While some people rely on a stiff drink to unwind at the end of the day, French-American artist Thalassa Raasch turns to honeybees.
Raasch, an assistant professor at the University of Iowa, started beekeeping as a 17-year-old living in Minnesota. Wanting to spend more time in nature, their mom handed them a jar of farmer’s market honey and told them to call the number on the label.
Soon enough, Raasch spent the next two summers apprenticing with a local beekeeper, checking on hundreds of hives and asking thousands of questions.
In April, they installed two honeybee colonies on the third-floor terrace of the UI’s Visual Arts Building in an exploration of interspecies art as their creative research project.
After teaching at various institutions on the East Coast, namely Rhode Island School of Design and Maine College of Art and Design, Raasch brought their expertise to the UI in 2020. They still have their own hives in Maine, checking on them as often as they’re able, but finally having bees with them in Iowa has made them feel more settled.

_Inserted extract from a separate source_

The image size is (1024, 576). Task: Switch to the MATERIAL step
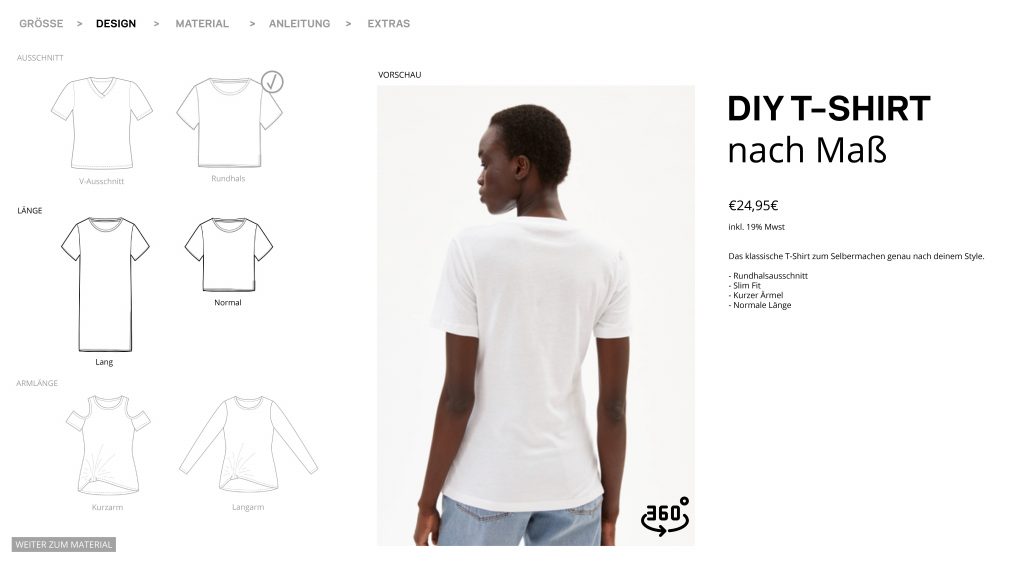(x=202, y=24)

Caring for bees connects Raasch to the landscape, the seasons, and the weather of their environment. Likewise, the bees also bring them a certain internal peace.
“It’s an excuse to slow my breathing down, notice patterns in front of me, and figure out through observation what’s happening,” Raasch said.

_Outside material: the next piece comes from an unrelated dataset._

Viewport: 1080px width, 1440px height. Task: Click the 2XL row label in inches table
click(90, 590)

Raasch teaches photography at the UI but considers themself an interdisciplinary artist. Their work uses different media like audio, photography, and other materials to explore boundaries, translation, and loss.
“There’s something really creative and wonderful about interacting with other animals or species because they have such a different way of encountering the world,” Raasch said.
As an artist, one of Raasch’s goals is to help shift perspectives and to view their subjects differently.
In a 2023 article, The Guardian reported that scientists have only recently started to study the complex behaviors and emotions of bees. Raasch’s project merges their love for bees and interest in animal behavior by presenting the bees with different materials.
Bees communicate through touch, feel, and sound. Raasch plans to place a bee-sized microphone inside a hive, through which viewers will be able to listen to the colony without intruding on them.
Raasch’s methods also include offering the bees images, work from their personal archive including images of their family, and placing them near the top of the hive where they make their honey. They wait a few days before checking the bees’ work, letting them spend time with the image.
Then, when the image comes out, Raasch searches for signs that would indicate the bees’ reaction to the images. They look for whether they chewed the image, built scaffolding on it, or produced honey on it.
Though Raasch is still working on these interpretations, they see the bees as a way to connect to family history and loss.
“Suddenly you’re the size of a honeybee, and the way you’re experiencing the hive is at their level,” Raasch said.
Raasch is still in the early stages of a project they expect will last two to three years. They described the bees as “another collaborating artist,” which means they will have to trust the bees with their art and be patient with the process.
“As much as I would like to have expectations of the bees, I’m always sort of delighted when they subvert those,” Raasch said.